WHAT TO WORK ON:
Give the listing again in full and exactly, apart from its pictures.

PROVIDED MATERIAL:

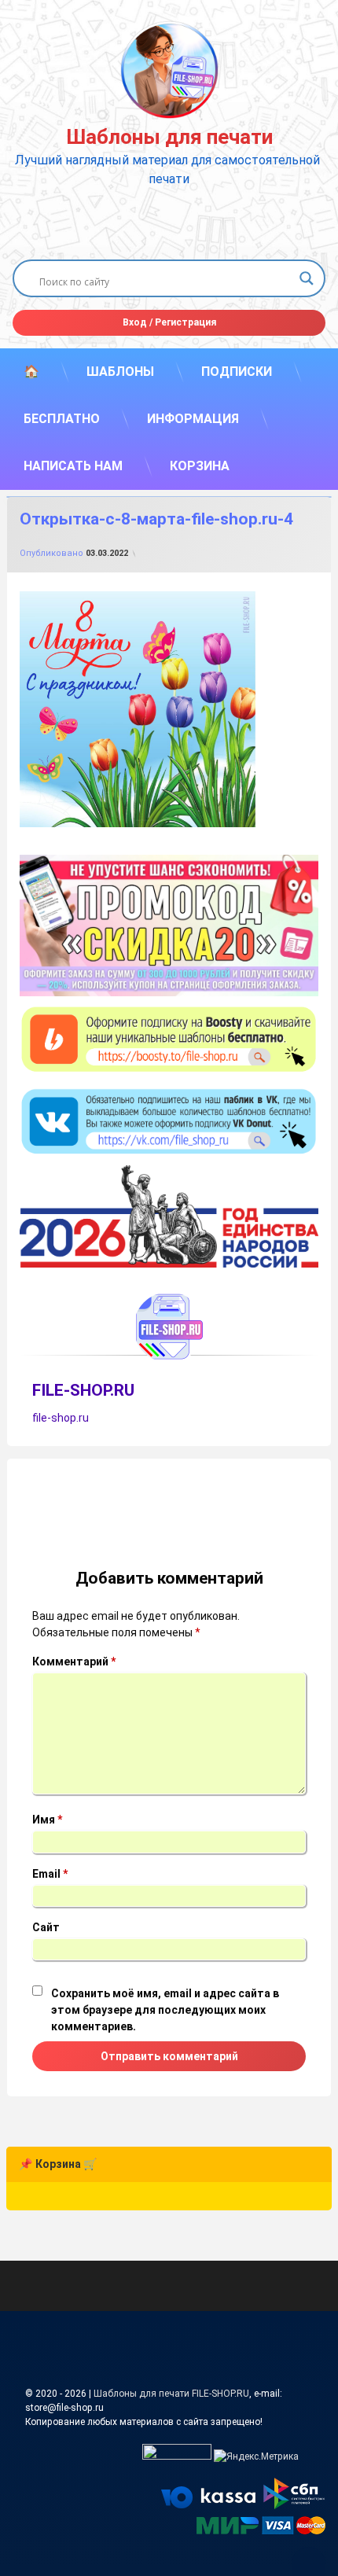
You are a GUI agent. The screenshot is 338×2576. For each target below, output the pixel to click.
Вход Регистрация (169, 322)
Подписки (236, 371)
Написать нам (73, 465)
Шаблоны (120, 371)
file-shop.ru (60, 1417)
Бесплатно (62, 418)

SOLVED PROBLEM:
You are a GUI agent. The screenshot is 338×2576. For each target below, output the pixel to click.
Вход Регистрация (169, 322)
Подписки (236, 371)
Написать нам (73, 465)
Шаблоны (120, 371)
file-shop.ru (60, 1417)
Бесплатно (62, 418)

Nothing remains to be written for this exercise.